FRAGMENT DO PRZECZYTANIA:
• • • • • • •
Panowie (Mirek i Jurek) - zejdźcie na ziemię, bo szybujecie bardzo wysoko. To, że u innych sa ryby a u nas nie, jest pokłosiem prawie 30 lat błędów i wypaczeń, na które zezwalało państwo, które nie rozwaliło tego bastionu komuny za wczasu, dodatkowo słuchało złych porad naukowców i pod nich cały czas ustawiało prawo wodne, dokładnie chodzi o stawianie na rybaków.

Dlaczego polski rząd nie zrobił nic do tej pory? Bo bał się ruszyć z jednej strony ten bajzel aby nie polecieć w sondażach (rząd Platformy i prorybackiego PSL), z drugiej strony oni nie mają wiedzy. Jak dla mnie to sytuacja jak w bajce gdzie nagi król paraduje ulicami miasta, będąc pewnym, że jest pięknie ubrany. NIkt nie chce mu powiedzieć, że jest inaczej.

Panowie, zrozumcie, u nas ryby wytępiono, zniszczono rybostan doszczętnie prawie. Dlatego porównania do Czechów, którzy przez te 30 lat o wody dbali, jest nie na miejscu. Propozycje Mirka to śmiech na sali, zakładanie, ze ryby teraz same się odrodzą, jeżeli nie będzie kontroli... To jak wpuścić lisa do kurnika, i liczyć, że rudzielec sobie jajka będzie jadł, kurom krzywdy zaś nie zrobi, taki z niego mądry zwierzak.
• • • • • • •
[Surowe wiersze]
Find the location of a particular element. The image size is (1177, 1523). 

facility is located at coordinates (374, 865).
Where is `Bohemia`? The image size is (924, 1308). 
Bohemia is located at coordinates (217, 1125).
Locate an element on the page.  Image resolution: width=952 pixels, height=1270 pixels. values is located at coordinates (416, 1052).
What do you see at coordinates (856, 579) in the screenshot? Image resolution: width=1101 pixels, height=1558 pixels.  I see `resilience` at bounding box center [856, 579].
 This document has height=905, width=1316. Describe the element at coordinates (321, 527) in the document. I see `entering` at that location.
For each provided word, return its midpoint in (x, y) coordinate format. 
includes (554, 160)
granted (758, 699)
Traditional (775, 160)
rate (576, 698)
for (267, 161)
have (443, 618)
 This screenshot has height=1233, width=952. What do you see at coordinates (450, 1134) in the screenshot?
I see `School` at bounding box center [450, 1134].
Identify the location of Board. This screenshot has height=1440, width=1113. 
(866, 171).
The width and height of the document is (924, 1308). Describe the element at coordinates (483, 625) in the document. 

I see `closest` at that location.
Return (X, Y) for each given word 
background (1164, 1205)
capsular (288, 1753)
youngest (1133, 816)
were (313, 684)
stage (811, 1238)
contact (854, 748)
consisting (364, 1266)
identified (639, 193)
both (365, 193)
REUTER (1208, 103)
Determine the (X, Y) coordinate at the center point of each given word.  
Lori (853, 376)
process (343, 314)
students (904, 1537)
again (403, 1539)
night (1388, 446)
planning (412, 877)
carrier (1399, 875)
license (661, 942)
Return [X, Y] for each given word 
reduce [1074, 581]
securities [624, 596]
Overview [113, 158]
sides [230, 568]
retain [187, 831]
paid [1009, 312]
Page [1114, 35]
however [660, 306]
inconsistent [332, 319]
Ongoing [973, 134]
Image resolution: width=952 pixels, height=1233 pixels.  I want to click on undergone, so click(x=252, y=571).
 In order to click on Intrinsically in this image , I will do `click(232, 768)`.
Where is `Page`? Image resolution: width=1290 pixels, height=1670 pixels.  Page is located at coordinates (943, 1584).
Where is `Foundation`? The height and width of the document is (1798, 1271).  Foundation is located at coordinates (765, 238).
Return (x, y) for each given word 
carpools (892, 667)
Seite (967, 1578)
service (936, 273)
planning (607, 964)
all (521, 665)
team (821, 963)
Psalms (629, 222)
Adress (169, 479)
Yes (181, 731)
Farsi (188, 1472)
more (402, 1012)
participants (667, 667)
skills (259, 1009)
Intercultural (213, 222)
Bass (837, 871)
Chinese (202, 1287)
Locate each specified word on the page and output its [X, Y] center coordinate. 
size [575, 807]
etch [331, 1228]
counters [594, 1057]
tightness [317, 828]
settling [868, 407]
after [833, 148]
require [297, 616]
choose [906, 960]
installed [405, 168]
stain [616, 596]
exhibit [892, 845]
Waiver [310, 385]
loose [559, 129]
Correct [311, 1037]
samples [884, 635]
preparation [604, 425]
• • • • • • •
KRÓTKIE ZADANIE: Proszę przepisać część fragmentu o rybostanie, która zaczyna się od słów „Panowie (Mirek i”, a kończy na „że jest inaczej.”, i zmienić w niej „naukowców” na „ekspertów”. Wiersze pochodzą z innego źródła.

ROZWIĄZANIE ZADANIA:
Panowie (Mirek i Jurek) - zejdźcie na ziemię, bo szybujecie bardzo wysoko. To, że u innych sa ryby a u nas nie, jest pokłosiem prawie 30 lat błędów i wypaczeń, na które zezwalało państwo, które nie rozwaliło tego bastionu komuny za wczasu, dodatkowo słuchało złych porad ekspertów i pod nich cały czas ustawiało prawo wodne, dokładnie chodzi o stawianie na rybaków.

Dlaczego polski rząd nie zrobił nic do tej pory? Bo bał się ruszyć z jednej strony ten bajzel aby nie polecieć w sondażach (rząd Platformy i prorybackiego PSL), z drugiej strony oni nie mają wiedzy. Jak dla mnie to sytuacja jak w bajce gdzie nagi król paraduje ulicami miasta, będąc pewnym, że jest pięknie ubrany. NIkt nie chce mu powiedzieć, że jest inaczej.